At the heart of this proposal is the study of language. For context, we begin with a treatment of child language acquisition. The goal is to provide a solid background in this and related areas. Children have the daunting task of learning language from the ground up, and are remarkably good at it. Attempts to do the same with machines have revealed just how challenging the task is. Technical work in the field of spoken language processing is reviewed, since we are interested in ways to build systems that can learn and communicate. This section concerns theoretical approaches to learning and inference as well as practical techniques.

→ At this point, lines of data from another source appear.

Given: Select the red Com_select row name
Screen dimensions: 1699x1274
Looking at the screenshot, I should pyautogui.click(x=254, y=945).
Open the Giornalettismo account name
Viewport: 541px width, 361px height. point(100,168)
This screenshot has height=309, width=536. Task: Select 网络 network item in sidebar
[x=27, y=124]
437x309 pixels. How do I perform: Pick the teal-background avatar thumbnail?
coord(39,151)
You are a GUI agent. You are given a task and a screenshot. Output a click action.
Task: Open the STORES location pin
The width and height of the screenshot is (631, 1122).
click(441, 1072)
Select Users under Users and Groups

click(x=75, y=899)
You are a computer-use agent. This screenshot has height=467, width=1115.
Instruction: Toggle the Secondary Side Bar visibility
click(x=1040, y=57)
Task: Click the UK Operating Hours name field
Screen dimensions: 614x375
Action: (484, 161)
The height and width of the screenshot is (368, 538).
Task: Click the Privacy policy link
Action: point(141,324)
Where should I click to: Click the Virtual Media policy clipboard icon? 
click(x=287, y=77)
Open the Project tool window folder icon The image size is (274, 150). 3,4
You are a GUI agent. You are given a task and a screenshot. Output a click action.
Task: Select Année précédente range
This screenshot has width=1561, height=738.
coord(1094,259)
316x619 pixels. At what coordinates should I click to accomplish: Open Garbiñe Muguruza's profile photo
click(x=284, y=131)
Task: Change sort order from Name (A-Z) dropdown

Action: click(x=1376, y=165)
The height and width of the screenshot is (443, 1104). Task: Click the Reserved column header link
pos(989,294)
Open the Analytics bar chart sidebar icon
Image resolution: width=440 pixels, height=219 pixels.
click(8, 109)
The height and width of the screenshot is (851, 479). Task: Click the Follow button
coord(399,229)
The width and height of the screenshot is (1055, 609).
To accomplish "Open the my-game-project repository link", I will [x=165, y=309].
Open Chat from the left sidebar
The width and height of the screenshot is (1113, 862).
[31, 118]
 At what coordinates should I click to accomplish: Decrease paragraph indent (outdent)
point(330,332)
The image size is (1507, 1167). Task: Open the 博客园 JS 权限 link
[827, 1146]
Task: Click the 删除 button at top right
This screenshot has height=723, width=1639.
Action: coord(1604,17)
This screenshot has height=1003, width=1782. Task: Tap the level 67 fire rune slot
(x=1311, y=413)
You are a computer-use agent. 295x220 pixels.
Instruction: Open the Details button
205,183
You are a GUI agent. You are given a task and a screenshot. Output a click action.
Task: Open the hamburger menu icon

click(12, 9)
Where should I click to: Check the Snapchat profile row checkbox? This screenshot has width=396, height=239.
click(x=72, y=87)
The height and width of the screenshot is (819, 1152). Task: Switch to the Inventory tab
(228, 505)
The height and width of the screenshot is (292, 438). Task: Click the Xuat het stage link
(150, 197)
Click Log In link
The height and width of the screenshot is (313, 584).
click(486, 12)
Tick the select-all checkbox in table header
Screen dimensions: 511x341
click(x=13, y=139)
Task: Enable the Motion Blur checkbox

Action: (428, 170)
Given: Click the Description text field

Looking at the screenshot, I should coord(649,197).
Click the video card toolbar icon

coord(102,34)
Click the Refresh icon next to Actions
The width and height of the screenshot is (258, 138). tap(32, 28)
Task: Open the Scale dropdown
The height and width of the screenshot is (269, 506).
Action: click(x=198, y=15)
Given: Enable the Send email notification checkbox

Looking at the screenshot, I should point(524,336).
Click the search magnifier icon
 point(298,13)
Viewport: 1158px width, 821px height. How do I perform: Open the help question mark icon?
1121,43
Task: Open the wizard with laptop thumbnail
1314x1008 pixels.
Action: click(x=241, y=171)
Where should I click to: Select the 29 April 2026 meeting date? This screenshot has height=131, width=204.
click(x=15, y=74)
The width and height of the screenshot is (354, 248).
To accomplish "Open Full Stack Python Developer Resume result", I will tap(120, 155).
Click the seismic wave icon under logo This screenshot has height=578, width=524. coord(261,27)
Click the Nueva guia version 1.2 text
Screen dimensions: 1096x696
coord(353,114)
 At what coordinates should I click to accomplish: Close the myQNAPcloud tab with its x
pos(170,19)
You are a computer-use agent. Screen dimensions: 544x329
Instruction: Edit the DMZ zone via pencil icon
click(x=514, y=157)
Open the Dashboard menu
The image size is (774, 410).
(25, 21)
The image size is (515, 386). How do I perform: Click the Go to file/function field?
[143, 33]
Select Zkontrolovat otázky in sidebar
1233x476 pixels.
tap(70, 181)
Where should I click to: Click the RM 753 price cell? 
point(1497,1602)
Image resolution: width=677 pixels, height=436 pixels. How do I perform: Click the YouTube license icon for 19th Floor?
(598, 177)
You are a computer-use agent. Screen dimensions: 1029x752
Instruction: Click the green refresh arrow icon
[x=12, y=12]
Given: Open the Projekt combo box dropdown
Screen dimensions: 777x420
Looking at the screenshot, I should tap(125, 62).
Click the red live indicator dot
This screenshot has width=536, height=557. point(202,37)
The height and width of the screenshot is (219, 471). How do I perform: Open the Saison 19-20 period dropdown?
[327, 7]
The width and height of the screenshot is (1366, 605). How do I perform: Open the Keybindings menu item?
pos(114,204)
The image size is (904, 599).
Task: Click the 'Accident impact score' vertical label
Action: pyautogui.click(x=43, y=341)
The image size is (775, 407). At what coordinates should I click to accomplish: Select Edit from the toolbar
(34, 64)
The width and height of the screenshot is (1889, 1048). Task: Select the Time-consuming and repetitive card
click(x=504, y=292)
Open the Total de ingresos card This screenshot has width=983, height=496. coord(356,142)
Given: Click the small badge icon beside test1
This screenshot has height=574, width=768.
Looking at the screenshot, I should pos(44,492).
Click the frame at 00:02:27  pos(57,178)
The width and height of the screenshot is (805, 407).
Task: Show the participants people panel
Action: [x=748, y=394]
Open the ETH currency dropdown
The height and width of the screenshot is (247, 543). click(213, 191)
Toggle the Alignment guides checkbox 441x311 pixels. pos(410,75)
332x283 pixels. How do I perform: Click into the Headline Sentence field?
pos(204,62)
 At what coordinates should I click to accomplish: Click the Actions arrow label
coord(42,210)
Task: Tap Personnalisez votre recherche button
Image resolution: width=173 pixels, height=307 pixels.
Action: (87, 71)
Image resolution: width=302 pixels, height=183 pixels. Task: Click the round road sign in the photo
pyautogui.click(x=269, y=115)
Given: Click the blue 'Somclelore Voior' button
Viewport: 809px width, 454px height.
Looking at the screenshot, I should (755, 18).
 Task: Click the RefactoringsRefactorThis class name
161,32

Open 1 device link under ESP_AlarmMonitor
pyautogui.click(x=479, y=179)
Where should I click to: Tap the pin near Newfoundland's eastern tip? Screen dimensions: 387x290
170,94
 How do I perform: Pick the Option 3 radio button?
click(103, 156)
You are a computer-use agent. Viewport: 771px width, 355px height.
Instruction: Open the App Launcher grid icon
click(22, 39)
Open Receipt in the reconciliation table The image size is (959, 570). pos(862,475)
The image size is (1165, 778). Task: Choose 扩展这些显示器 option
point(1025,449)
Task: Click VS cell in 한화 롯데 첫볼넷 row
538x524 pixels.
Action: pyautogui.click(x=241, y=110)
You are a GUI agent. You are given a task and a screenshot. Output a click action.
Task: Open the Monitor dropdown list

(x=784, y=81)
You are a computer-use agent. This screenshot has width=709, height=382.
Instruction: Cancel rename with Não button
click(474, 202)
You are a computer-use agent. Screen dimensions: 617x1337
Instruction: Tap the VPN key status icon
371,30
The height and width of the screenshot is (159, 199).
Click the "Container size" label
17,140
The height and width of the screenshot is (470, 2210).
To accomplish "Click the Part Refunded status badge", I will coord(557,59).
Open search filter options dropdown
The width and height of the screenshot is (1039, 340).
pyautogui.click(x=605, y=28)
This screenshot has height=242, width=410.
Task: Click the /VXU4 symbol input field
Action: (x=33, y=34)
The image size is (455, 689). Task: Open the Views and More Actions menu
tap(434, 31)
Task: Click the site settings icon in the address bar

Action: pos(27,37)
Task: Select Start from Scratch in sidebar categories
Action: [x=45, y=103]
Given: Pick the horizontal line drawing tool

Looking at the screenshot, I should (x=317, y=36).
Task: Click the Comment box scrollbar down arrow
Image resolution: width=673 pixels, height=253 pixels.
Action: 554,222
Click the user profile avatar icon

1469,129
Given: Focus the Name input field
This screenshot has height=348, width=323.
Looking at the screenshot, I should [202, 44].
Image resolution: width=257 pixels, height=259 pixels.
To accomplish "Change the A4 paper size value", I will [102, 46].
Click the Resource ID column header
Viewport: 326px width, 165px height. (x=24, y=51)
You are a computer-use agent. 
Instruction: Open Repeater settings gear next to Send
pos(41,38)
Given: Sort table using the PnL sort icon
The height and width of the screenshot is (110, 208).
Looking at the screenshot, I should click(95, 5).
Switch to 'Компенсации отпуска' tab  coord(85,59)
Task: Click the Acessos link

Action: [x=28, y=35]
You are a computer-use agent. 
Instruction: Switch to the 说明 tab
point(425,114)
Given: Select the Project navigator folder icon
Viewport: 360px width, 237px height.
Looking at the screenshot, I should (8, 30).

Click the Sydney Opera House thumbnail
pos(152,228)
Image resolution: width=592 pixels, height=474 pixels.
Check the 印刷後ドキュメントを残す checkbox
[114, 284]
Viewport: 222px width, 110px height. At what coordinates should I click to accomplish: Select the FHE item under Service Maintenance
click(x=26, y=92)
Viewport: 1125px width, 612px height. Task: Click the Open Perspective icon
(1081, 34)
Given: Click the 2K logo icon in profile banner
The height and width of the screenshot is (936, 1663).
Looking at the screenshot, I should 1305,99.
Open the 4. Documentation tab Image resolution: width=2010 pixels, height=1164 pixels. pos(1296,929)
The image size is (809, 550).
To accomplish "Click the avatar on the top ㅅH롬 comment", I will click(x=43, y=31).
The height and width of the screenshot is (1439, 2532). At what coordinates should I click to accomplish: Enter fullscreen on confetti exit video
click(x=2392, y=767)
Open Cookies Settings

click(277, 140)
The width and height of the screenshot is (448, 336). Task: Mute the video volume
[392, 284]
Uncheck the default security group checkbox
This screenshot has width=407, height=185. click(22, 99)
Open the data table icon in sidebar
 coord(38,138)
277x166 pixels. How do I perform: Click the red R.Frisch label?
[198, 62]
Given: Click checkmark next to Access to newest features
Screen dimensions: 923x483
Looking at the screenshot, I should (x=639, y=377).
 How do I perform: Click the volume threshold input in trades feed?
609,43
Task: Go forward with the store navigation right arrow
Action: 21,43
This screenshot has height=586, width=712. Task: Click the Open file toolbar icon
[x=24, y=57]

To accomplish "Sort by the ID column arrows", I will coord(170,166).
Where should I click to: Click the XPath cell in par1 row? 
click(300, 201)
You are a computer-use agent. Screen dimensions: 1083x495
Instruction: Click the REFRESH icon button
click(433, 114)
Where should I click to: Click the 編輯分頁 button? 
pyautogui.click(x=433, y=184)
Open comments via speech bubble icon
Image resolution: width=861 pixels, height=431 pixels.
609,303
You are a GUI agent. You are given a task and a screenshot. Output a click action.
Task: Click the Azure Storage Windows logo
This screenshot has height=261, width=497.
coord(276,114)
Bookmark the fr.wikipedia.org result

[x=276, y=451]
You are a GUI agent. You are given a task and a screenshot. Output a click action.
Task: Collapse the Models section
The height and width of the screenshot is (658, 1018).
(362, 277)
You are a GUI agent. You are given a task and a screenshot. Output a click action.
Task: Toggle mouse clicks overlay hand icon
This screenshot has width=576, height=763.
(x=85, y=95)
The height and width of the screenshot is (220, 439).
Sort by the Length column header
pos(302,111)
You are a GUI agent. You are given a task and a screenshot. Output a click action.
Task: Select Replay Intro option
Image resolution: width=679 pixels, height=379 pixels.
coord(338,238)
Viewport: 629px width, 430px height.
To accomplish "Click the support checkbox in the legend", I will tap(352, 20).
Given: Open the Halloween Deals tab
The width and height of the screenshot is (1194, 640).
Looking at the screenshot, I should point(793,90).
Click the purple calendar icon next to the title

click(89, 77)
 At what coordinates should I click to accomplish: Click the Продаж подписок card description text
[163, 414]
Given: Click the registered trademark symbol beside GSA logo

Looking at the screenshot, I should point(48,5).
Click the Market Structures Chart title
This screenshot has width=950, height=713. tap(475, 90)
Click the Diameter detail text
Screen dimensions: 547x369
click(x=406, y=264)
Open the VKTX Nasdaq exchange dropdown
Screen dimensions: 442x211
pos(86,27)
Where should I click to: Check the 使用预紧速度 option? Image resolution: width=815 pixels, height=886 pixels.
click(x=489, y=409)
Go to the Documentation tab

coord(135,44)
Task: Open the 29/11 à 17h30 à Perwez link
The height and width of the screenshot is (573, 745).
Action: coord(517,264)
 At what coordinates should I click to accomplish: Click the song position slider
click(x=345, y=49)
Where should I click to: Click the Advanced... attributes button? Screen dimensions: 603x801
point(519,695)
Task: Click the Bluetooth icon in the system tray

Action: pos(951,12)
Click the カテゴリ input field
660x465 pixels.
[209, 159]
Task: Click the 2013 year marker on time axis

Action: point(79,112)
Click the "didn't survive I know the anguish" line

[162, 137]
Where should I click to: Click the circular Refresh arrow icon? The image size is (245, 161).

For example, what audio processing methods are useful for automatic speech recognition? What binds these sections together is a main area of interest, “computational semantics.” How do signals become meaningful abstractions? Which abstractions are worth learning? How do abstracted symbols link to one another, and to the external world?

A primary goal of working through this reading list is to emerge with a strong foundation in language acquisition, learning and communication in humans and machines. An additional, and perhaps more significant goal is to synthesize these areas and offer a new perspective to guide future research.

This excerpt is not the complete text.